九鬼海賊は船をつくり運送業をいとなみ食用油もつくった

【三重県・鳥羽市 2023.4.10】
九鬼嘉隆(くきよしたか)は、伊勢志摩を中心に活動する熊野海賊衆の一部である九鬼氏の11代目当主です。
ここでいう海賊衆とは強盗団としての海賊ではなく、自前の船で水先案内もすれば、物資も運び、要請があれば武器をもって戦の助太刀にもむかいます。すなわちガイドに、運送に、傭兵に、言うなれば船をもった便利屋です。そうでした、その船も自前でつくるので造船業もこなしています。
その九鬼氏のなかで、九鬼嘉隆が頭角をあらわしたのは織田信長の配下となり、長島一向一揆の鎮圧などに貢献したことによります。さらに摂津での石山本願寺との戦いでは、巨大な船体に鉄板をはって防御した安宅船をつくり、ろう城する摂津本願寺に兵糧を運び込もうとする毛利水軍を完膚なきまでに殲滅し、これを機に本願寺側の抵抗は急速に衰えてゆきます。
本能寺の変で信長が横死してからは秀吉に仕えることになり、朝鮮出兵のさいには大型船をつくって水軍の総大将として出兵するなどの活躍をしています。なおこの時期に、南北朝時代からの遺構としてのこる城跡にあらたに鳥羽城の築城をおこなったようです。

豊臣家と徳川家の争乱のなかで九鬼氏も運命に翻弄されます。
関ヶ原の戦いにおいて嘉隆は九鬼家を存続させるため、家督をつがせた次男の守隆には東軍(徳川方)につかせ、隠居した自分は西軍(豊臣方)につきます。どちらが勝っても負けても、父か息子のどちらかは生き残れる策であり、これは信州の真田氏も同じことをしています。
もちろん勝ったのは東軍。嘉隆は自害しますが、嘉隆にしたがっていた末弟はのがれてのちに四日市に腰をすえ回船業をはじめます。
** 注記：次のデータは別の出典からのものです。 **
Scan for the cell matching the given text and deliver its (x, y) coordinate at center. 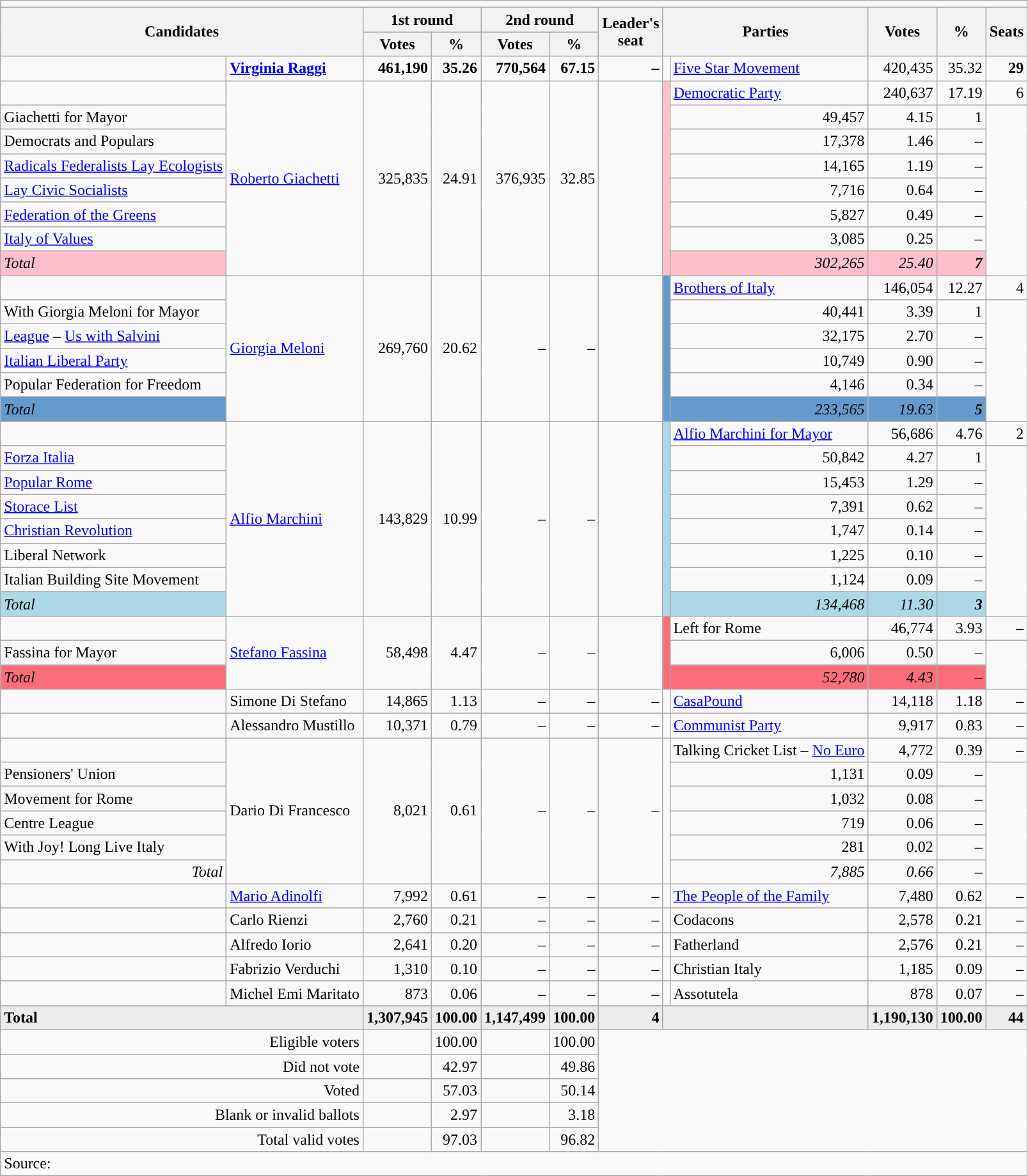
2,578 (902, 921)
2 (1006, 434)
0.79 (455, 726)
Fassina for Mayor (114, 652)
2,576 (902, 945)
50.14 (574, 1091)
0.14 (902, 531)
1,147,499 (516, 1018)
10,371 (397, 726)
49,457 (769, 117)
14,865 (397, 702)
4,146 (769, 385)
1.19 (902, 166)
Seats (1006, 32)
14,165 (769, 166)
7,480 (902, 896)
Italian Building Site Movement (114, 580)
Communist Party (769, 726)
10.99 (455, 519)
143,829 (397, 519)
49.86 (574, 1066)
Italy of Values (114, 239)
42.97 (455, 1066)
Carlo Rienzi (295, 921)
11.30 (902, 604)
Roberto Giachetti (295, 178)
1,307,945 (397, 1018)
134,468 (769, 604)
With Joy! Long Live Italy (114, 848)
Leader'sseat (631, 32)
Alfredo Iorio (295, 945)
Popular Federation for Freedom (114, 385)
0.39 (961, 750)
Codacons (769, 921)
1st round (422, 20)
Brothers of Italy (769, 287)
4.47 (455, 652)
1,185 (902, 969)
Mario Adinolfi (295, 896)
719 (769, 823)
Virginia Raggi (295, 68)
Alfio Marchini (295, 519)
20.62 (455, 348)
146,054 (902, 287)
325,835 (397, 178)
0.66 (902, 872)
0.25 (902, 239)
0.02 (902, 848)
3 (961, 604)
0.07 (961, 993)
35.26 (455, 68)
302,265 (769, 263)
58,498 (397, 652)
281 (769, 848)
0.34 (902, 385)
52,780 (769, 677)
Christian Revolution (114, 531)
Alfio Marchini for Mayor (769, 434)
Storace List (114, 507)
Voted (182, 1091)
Popular Rome (114, 482)
57.03 (455, 1091)
6 (1006, 93)
17,378 (769, 141)
24.91 (455, 178)
32.85 (574, 178)
1,747 (769, 531)
Michel Emi Maritato (295, 993)
Parties (765, 32)
5 (961, 409)
7,885 (769, 872)
25.40 (902, 263)
Christian Italy (769, 969)
0.08 (902, 799)
Forza Italia (114, 458)
Dario Di Francesco (295, 811)
0.90 (902, 361)
7,391 (769, 507)
15,453 (769, 482)
376,935 (516, 178)
9,917 (902, 726)
2.97 (455, 1116)
19.63 (902, 409)
The People of the Family (769, 896)
League – Us with Salvini (114, 336)
Assotutela (769, 993)
2,641 (397, 945)
1.13 (455, 702)
770,564 (516, 68)
1.46 (902, 141)
4.15 (902, 117)
Alessandro Mustillo (295, 726)
0.20 (455, 945)
3,085 (769, 239)
56,686 (902, 434)
1,310 (397, 969)
8,021 (397, 811)
Democratic Party (769, 93)
5,827 (769, 214)
Talking Cricket List – No Euro (769, 750)
10,749 (769, 361)
Fabrizio Verduchi (295, 969)
50,842 (769, 458)
Candidates (182, 32)
7,716 (769, 190)
1,190,130 (902, 1018)
Lay Civic Socialists (114, 190)
Blank or invalid ballots (182, 1116)
1.29 (902, 482)
4.76 (961, 434)
Simone Di Stefano (295, 702)
3.93 (961, 628)
Five Star Movement (769, 68)
4,772 (902, 750)
4.27 (902, 458)
269,760 (397, 348)
1,131 (769, 775)
0.49 (902, 214)
Pensioners' Union (114, 775)
Total valid votes (182, 1140)
46,774 (902, 628)
878 (902, 993)
Italian Liberal Party (114, 361)
12.27 (961, 287)
32,175 (769, 336)
96.82 (574, 1140)
7 (961, 263)
With Giorgia Meloni for Mayor (114, 312)
Federation of the Greens (114, 214)
420,435 (902, 68)
17.19 (961, 93)
Giorgia Meloni (295, 348)
1,225 (769, 555)
1.18 (961, 702)
0.64 (902, 190)
Eligible voters (182, 1042)
Did not vote (182, 1066)
Radicals Federalists Lay Ecologists (114, 166)
1,032 (769, 799)
Movement for Rome (114, 799)
2,760 (397, 921)
14,118 (902, 702)
35.32 (961, 68)
Stefano Fassina (295, 652)
44 (1006, 1018)
40,441 (769, 312)
7,992 (397, 896)
Fatherland (769, 945)
2.70 (902, 336)
Democrats and Populars (114, 141)
29 (1006, 68)
1,124 (769, 580)
233,565 (769, 409)
0.83 (961, 726)
240,637 (902, 93)
Centre League (114, 823)
Giachetti for Mayor (114, 117)
67.15 (574, 68)
0.50 (902, 652)
97.03 (455, 1140)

さらに武士をすてて商売に精をだすのですが、当時四日市周辺に菜種が生えひろがっていることに着目し、油づくりをはじめます。
いま四日市に本社をかまえ、ひろくゴマ製品なかでもごま油を主に製造販売する老舗会社の九鬼産業は、そんなことで九鬼嘉隆をルーツにしているそうです。

鳥羽城・三の丸広場から

三の丸跡が現在の入口になります
現在の城跡の案内図 / 赤破線が当時の海との境目線
三の丸広場から石段を上がります
みごとな階段石垣が見えてきました
これが見たかった景色です、大満足
三の丸広場を見下ろす

城山公園(二の丸跡?)

二の丸跡?

案内板ではこの曲輪は城山公園となっていますが、三の丸から階段を上ってきて達し、さらに上ると本丸に到るわけですから、ここは間違いなく二の丸の跡だと思います。

びっくり! どうりで「公園」を強調したわけだ
二の丸の虎口ですが、この二の丸は「公園」なので勝手につくった造作だと思います

本丸へ

本丸へ向かいます
どの位置から見ても美しい階段石垣です

本丸

前方の石垣上が本丸
本丸をなす石垣は初歩的な野面積みですが、
一部に算木積みが採用されていたのは驚きです

石垣の組み方については下のサイトを参考にしてください。
https://shirobito.jp/article/554

さすがに本丸跡は広大です
本丸跡にのこる大井戸跡
発掘調査の成果について案内板が設置されていた
本丸から見わたす鳥羽の海

本丸を後にして

上がったのとは反対側から本丸を下ります
反対側からみた本丸を支える石垣
ここは三の丸広場からは裏側になります
この石垣も見逃さないように

【アクセス】近鉄中之郷駅から徒歩5分、鳥羽駅から徒歩10分 / 中之郷駅からあるいた場合トンネルをぬけると三の丸広場が現れます。そして目の前の階段を上るにしたがい正面の階段石垣の全貌が見えてきます。感動はヒトシオです。